From the records below, transcribe only the lines running from the one with "My RYOBI (16, 2393)" through the one with "Wooden Bowls by JMP (511, 106)". Keep both of those end lines.
►
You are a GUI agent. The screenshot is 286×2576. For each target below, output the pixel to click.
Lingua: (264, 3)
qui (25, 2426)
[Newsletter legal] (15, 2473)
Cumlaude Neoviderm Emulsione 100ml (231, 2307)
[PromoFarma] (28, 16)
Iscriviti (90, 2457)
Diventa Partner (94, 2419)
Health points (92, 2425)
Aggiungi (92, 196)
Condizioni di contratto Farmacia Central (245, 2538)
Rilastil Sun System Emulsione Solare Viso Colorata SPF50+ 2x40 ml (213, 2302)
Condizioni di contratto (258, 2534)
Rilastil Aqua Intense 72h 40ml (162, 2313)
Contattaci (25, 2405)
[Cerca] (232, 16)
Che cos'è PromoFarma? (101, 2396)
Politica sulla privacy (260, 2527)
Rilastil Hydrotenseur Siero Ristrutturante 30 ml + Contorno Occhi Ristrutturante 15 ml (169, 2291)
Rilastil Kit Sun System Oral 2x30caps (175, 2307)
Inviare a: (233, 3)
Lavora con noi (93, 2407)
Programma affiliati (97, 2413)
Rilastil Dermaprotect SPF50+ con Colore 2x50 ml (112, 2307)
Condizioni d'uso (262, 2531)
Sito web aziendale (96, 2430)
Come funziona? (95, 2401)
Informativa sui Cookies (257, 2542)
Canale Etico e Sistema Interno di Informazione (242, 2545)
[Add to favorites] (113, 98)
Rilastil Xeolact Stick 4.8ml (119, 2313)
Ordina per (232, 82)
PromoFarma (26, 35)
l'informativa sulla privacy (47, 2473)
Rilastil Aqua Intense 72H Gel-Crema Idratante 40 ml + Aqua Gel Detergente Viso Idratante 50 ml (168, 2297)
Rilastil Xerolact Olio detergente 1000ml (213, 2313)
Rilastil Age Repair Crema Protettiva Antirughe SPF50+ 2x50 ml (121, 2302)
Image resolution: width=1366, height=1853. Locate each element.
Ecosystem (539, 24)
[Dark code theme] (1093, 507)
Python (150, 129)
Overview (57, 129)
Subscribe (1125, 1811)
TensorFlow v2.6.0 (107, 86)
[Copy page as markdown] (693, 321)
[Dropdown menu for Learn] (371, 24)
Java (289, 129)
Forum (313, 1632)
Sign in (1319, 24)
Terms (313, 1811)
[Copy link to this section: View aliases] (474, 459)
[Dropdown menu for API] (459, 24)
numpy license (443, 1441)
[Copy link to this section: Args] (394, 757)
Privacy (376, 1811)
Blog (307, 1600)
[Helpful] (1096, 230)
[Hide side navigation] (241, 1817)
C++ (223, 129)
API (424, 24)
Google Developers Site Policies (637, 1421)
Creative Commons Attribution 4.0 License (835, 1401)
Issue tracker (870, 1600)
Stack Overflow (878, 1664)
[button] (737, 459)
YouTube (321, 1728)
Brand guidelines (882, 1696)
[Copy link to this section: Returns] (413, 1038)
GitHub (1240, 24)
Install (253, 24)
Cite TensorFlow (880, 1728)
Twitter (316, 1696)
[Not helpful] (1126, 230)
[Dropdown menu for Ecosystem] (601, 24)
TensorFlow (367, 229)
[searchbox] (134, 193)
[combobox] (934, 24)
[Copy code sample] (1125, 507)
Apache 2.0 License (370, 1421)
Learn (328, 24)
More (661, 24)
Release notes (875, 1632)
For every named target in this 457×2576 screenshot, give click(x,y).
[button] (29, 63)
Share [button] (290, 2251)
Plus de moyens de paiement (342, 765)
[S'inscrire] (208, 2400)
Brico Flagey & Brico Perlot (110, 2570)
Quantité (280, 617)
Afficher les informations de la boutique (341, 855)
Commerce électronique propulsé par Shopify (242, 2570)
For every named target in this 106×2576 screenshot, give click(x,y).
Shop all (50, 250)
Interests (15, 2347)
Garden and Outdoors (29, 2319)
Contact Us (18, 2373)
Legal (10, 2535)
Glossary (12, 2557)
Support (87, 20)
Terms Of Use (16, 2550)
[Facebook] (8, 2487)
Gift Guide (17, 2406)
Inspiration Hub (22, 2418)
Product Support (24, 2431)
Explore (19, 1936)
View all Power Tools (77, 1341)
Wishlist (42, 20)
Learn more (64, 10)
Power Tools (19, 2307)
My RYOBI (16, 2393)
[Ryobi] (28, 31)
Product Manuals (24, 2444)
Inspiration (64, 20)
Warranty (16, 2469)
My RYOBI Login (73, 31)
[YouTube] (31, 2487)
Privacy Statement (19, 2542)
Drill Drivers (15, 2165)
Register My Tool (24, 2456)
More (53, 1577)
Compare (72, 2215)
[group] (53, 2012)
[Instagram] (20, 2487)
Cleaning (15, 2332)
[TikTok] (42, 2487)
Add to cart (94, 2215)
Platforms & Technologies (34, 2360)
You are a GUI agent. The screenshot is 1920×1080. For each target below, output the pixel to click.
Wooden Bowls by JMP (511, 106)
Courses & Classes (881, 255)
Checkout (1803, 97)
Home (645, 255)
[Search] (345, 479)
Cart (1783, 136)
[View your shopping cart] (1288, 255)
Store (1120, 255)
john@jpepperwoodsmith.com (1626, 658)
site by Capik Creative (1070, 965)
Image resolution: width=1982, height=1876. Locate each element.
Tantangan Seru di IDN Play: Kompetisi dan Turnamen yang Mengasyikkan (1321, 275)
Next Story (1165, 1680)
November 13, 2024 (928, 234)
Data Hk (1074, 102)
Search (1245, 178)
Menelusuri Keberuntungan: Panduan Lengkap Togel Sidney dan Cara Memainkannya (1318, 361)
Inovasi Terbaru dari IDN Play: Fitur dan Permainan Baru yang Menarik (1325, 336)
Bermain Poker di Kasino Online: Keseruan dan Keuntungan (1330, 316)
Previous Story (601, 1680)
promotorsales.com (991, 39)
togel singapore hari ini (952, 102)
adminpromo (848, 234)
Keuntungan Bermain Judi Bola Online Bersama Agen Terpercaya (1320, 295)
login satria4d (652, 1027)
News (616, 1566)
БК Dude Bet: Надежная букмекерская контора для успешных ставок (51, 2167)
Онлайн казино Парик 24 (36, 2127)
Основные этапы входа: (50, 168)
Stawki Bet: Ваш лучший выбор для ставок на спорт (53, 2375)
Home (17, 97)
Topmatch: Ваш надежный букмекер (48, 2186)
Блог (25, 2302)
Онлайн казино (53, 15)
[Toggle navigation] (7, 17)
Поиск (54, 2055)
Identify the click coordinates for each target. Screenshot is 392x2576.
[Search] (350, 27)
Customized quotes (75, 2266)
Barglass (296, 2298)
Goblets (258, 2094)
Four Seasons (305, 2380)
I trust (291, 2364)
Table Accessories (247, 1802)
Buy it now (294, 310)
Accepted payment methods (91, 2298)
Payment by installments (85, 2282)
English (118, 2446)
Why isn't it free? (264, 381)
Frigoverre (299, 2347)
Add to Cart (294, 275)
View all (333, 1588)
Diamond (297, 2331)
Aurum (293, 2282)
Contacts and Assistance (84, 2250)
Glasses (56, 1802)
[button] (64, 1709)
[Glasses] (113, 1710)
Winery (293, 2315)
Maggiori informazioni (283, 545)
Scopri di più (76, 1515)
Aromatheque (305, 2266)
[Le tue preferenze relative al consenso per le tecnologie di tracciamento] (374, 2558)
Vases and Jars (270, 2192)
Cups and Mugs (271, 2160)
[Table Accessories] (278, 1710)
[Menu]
◄
> _EXERCISE OUTPUT_
My RYOBI (16, 2393)
[Ryobi] (28, 31)
Product Manuals (24, 2444)
Inspiration (64, 20)
Warranty (16, 2469)
My RYOBI Login (73, 31)
[YouTube] (31, 2487)
Privacy Statement (19, 2542)
Drill Drivers (15, 2165)
Register My Tool (24, 2456)
More (53, 1577)
Compare (72, 2215)
[group] (53, 2012)
[Instagram] (20, 2487)
Cleaning (15, 2332)
[TikTok] (42, 2487)
Add to cart (94, 2215)
Platforms & Technologies (34, 2360)
You are a GUI agent. The screenshot is 1920×1080. For each target below, output the pixel to click.
Wooden Bowls by JMP (511, 106)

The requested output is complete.